Each sample supports the following fields:
  • token_ids: list[int]required
    The token IDs for the full sequence.
  • labels: list[int] – optional
    Per-token labels for loss computation.
    • Use -100 at a position to mask out loss for that token (no gradient from that position).
  • attention_mask: list[int] – optional
    Segment-aware attention mask and packing layout.
    The mask must be a non-decreasing sequence starting with 1, with optional trailing 0s for padding. Valid examples:
    • Single sample (no packing):
      [1, 1, 1, 1, 1, 1, 1]
      
    • Multiple segments packed into one sequence:
      [1, 1, 2, 2, 3, 3, 3]
      
      Here, 1, 2, 3 indicate different segments. Our attention implementation prevents cross-segment attention, so each segment only attends within itself.
    • Packed segments with padding:
      [1, 1, 1, 2, 2, 3, 3, 3, 0, 0, 0, 0]
      

Using packing with pretokenized datasets

You can combine:
  • packing = true (hyperparameter), and
  • a Pretokenized dataset.
In that case:
  • Each uploaded sample must have an attention_mask of all ones (the “single sample” pattern):
    [1, 1, 1, 1, 1, 1, 1]
    
  • Nebius will perform the packing for you based on context_length.
Note: For some models, packing = false is not allowed — those models can only be trained with packing enabled.

Valid JSONL examples

Each line is one training sample:
{"token_ids": [10, 20, 30]}
{"token_ids": [10, 20, 30], "labels": [10, 20, -100]}
{"token_ids": [10, 20, 30], "attention_mask": [1, 1, 1]}
{"token_ids": [10, 20, 30], "labels": [10, 20, -100], "attention_mask": [1, 1, 1]}
Constraints to keep in mind:
  • len(token_ids) == len(labels) (if labels provided).
  • len(token_ids) == len(attention_mask) (if attention_mask provided).
  • All token_ids must be from the model’s default tokenizer vocabulary (no custom tokens).

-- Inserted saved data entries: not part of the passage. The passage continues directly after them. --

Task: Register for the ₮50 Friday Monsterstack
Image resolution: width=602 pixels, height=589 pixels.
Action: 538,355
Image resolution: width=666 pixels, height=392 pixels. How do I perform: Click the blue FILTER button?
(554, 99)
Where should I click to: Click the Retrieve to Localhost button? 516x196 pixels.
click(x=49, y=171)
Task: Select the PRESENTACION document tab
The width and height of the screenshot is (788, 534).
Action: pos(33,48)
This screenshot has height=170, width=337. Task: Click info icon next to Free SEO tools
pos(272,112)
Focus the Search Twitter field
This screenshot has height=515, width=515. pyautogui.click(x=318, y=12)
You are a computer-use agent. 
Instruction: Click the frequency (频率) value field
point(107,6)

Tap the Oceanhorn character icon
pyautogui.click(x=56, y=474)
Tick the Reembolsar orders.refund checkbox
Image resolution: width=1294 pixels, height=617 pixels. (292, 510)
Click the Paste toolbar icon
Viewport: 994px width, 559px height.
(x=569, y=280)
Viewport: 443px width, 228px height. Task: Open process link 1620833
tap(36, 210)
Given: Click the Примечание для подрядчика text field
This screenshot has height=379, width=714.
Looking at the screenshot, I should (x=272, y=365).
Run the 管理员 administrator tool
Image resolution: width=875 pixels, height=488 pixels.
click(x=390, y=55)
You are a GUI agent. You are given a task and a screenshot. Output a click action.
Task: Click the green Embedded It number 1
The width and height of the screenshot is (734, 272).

Packing for efficient fine-tuning

When you fine-tune on samples of different lengths, the standard approach is to pad all samples in a batch to the longest one. This has two main downsides:
  • The number of tokens per batch fluctuates a lot between steps.
  • That variability leads to noisier gradients and can degrade final model quality.
Packing fixes this by combining multiple shorter samples into a single sequence while preventing them from interacting with each other. For typical Transformer architectures, tokens only interact via attention. In our implementation, attention is masked across segments, so tokens from one segment never attend to tokens from another. Attention is computed independently per segment, but all segments share the same packed sequence. This gives you:
  • Batches with a more consistent number of training tokens
  • More stable gradients and smoother training dynamics
  • Better compute efficiency, especially when your dataset has many short examples
When packing is enabled, we:
  • Combine multiple samples from your dataset into a single sequence of length context_length
  • Ensure that no sample is truncated (neither on the left nor on the right)
Note: For some large MoE models, packing is mandatory and cannot be disabled.
For more background, see:
Efficient LLM Pretraining: Packed Sequences and Masked Attention
If you want to implement your own packing strategy, you can do it client-side and upload the data in the Pretokenized dataset format, which supports segments via attention_mask.